▶ Task brief
Convert the lines below, from the line containing "The image size is (1420, 840)." through the last line, into a numbered list. Skip any blank lines and leave out the pictures.

Data lines
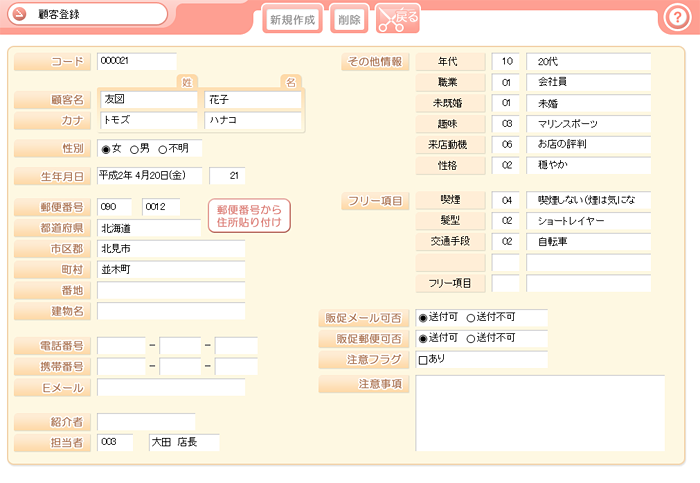Click 郵便番号から住所貼り付け button
The image size is (700, 483).
coord(249,215)
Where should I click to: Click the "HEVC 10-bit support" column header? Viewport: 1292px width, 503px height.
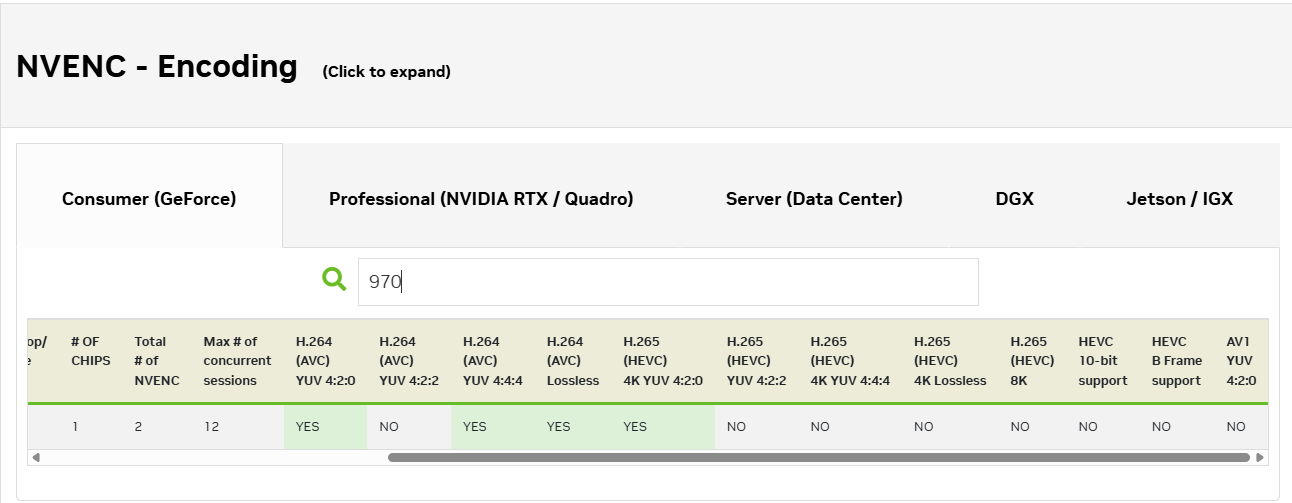1102,361
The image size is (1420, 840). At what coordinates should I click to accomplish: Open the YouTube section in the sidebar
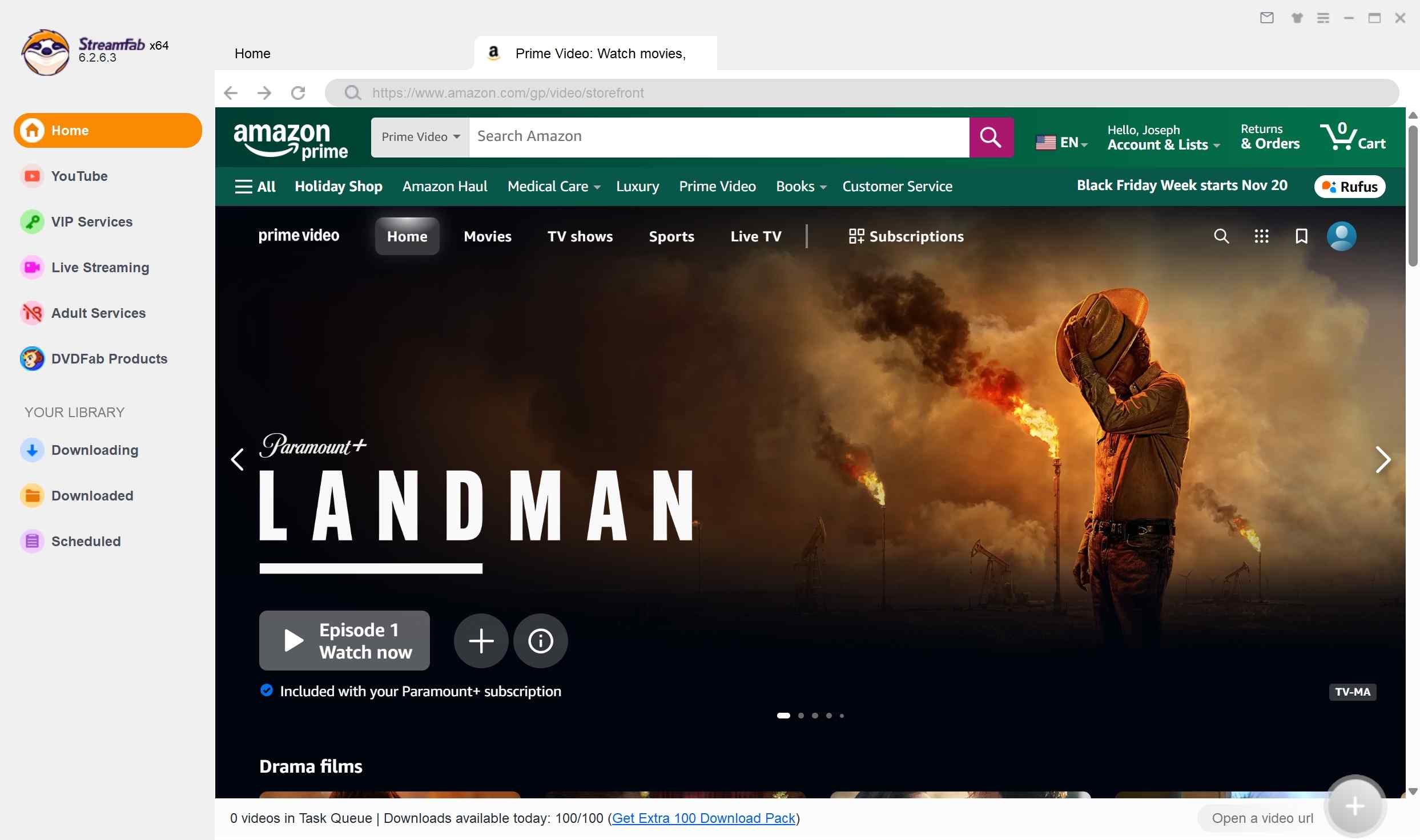(x=80, y=176)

▶ The completed task
1. The image size is (1420, 840). At what coordinates should I click to accomplish: Open the YouTube section in the sidebar
2. (x=80, y=176)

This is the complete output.